Vulcão volta à atividade e ameaça capital equatoriana
Associated Press
De Quito
Os habitantes da capital equatoriana foram informados na segunda-feira que o vulcão Guagua Pichincha, perto da cidade, pode entrar em erupção nos próximos dias. Nós devemos nos manter calmos, mas a contagem regressiva para uma eventual erupção já começou, disse Roque Sevilla, prefeito de Quito.
O vulcão, localizado a 12 quilômetros da capital, vem soltando imensas nuvens de vapor de mais de três quilômetros de altura desde 24 de agosto. Em outubro do ano passado, a região esteve em alerta após os primeiros aumentos dos níveis de lava do vulcão serem detectados.
Na segunda-feira, o prefeito fez um novo alerta ao conselho do Instituto Geofísico do Equador. Porém, os cientistas do instituto antecipam que o vulcão não deve trazer maiores problemas para a capital e seus 1,4 milhões de habitantes.

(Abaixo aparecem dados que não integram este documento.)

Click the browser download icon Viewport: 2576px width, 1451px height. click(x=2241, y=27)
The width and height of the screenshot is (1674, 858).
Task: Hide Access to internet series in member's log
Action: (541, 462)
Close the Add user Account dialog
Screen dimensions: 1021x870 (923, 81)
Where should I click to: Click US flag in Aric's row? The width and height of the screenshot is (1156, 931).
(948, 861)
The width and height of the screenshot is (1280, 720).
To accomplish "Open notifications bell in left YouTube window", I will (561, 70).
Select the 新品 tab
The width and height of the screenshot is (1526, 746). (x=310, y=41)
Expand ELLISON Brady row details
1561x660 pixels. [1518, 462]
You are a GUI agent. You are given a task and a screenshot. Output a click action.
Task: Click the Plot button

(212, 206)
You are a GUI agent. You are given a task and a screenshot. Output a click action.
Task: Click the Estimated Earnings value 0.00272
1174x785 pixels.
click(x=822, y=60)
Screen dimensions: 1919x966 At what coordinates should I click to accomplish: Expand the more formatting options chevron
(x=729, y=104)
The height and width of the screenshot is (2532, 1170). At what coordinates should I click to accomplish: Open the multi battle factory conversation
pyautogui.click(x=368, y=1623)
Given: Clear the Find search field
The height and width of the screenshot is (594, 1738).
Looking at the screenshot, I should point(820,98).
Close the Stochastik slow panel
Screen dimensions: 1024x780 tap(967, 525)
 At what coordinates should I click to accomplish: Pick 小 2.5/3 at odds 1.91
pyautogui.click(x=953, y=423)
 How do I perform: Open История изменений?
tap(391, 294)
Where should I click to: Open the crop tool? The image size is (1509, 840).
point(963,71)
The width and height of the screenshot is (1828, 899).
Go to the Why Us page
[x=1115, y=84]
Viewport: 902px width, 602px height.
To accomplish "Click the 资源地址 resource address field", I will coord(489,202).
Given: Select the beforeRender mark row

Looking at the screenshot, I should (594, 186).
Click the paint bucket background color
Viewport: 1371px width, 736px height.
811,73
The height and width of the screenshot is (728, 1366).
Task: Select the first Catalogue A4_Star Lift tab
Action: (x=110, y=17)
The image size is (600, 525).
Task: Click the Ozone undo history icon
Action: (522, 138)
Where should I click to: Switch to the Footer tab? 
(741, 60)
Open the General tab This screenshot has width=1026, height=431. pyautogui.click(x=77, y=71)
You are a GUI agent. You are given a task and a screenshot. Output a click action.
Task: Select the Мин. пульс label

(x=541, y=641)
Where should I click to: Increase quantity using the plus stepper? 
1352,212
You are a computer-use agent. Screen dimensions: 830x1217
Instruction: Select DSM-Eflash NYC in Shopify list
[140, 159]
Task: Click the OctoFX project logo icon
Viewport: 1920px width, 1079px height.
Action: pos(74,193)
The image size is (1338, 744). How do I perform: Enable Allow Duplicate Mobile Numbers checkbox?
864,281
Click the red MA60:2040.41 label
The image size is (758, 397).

A cidade seria protegida pelo vulcão inativo Pichincha, que é 400 metros mais alto do que o Guagua Pichincha. De acordo com o prefeito da capital, não será necessário evacuar os habitantes, pois o máximo que pode acontecer é uma chuva de cinzas sobre a cidade.
População ameaçadaEntretanto, os 5 mil habitantes das vilas de Lloa, Nono e Mindo, que ficam nas laterais do vulcão podem ser atingidos por lava, fumaça tóxica e cinzas vulcânicas. A Defesa Civil e forças militares serão enviadas a Lloa, considerada a mais vulnerável das vilas para preparar planos de evacuação emergenciais. A última vez em que o Guagua Pichincha entrou em erupção foi em 1660. Ele expeliu cinzas por nove dias, mas não matou ninguém.
Com a ameaça presente, muitos dos moradores nas localidades mais próximas ao vulcão já começaram a fugir.